About 300 people attended the prayer vigil which was hosted by student leaders and University of Miami Hillel. UM Hillel Presidents Brandon Jackson and Casey Dresbach were among the many speakers who voiced powerful words. 

“Today I wear my Star of David with no less pride than the day before. My hope is that everyone take the peace of tonight and remember there will be hurdles in this long fight toward ending anti-Semitism,” said Jackson. 

“I will not stand to hear the words ‘I’m scared to be Jewish.’ I commit myself to work together with my community and my peers to ensure this campus serves as the safest platform for all religions, races and nationalities,” said Dresbach. 

Dresbach, the granddaughter of a holocaust survivor, believes it is her moral obligation to do everything she can to have her voice heard. 

“Speaking up is the most powerful tool we have. The hostility we face lingers but our goodness is strong,” she said.

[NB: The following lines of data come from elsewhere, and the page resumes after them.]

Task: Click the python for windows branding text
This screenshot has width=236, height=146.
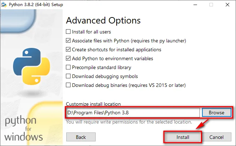Action: [24, 129]
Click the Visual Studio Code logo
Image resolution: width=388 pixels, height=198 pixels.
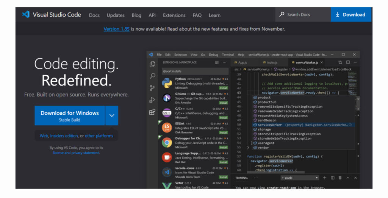tap(26, 15)
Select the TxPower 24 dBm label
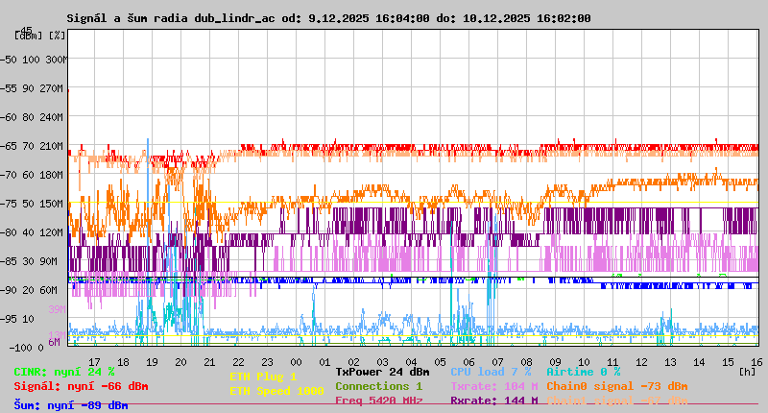 click(x=382, y=371)
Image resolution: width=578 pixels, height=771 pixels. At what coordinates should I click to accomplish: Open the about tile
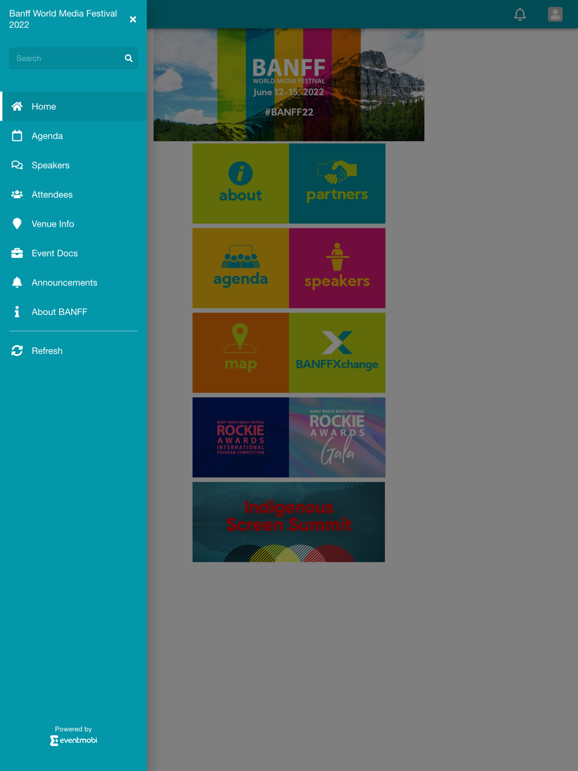click(240, 183)
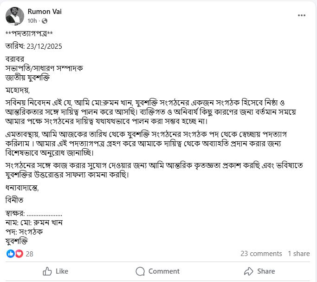Open the post options three-dot menu

[x=302, y=15]
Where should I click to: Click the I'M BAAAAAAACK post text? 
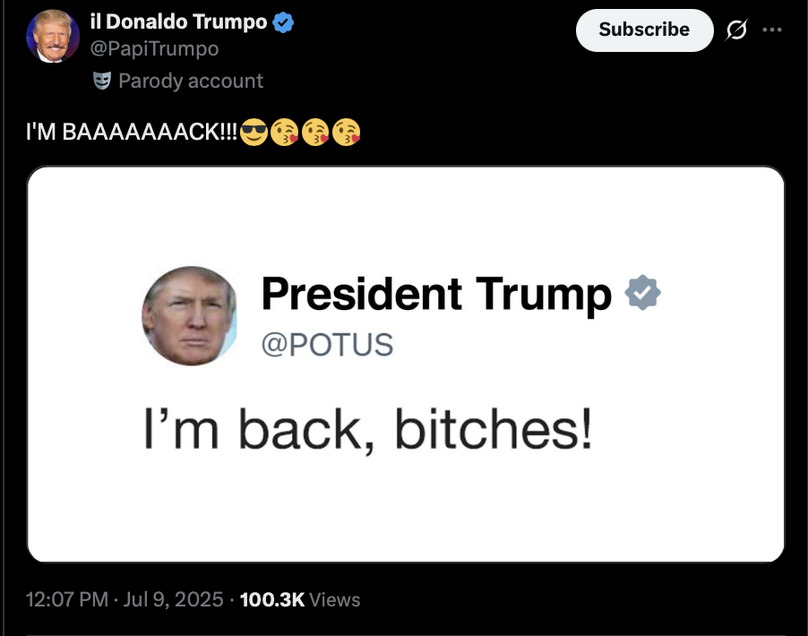[x=132, y=132]
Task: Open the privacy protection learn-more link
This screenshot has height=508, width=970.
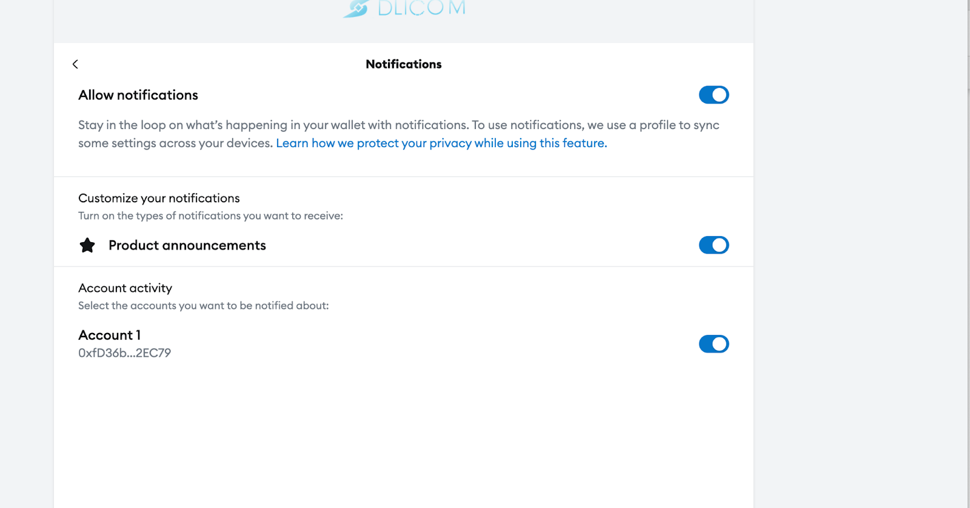Action: pos(441,143)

Speakers urged the crowd to turn their frustration into action to create positive change in the community. 

“It is my firm belief the actions of hate or violence can only be alleviated through unity and togetherness,” said Evan De Joya, student government president. “I invite you to connect with each other and let each other know you support one another. Now is the time to ask yourself what actions you can take to uphold an inclusive community.” 

A show of unity was demonstrated at the vigil during a multi-faith prayer for peace. UM chaplains from different faiths offered words of peace.

“We recognize that an attack that singles out one religion is an attack in all Americans who seek to practice their faith free from fear. Our sincerest prayers go out to family and friends affected by this heinous attack,” said Iman Abdul Hamid Samra.

At the end of the night people were invited to share words of hope and love by signing a card that will be sent to the Tree of Life Synagogue.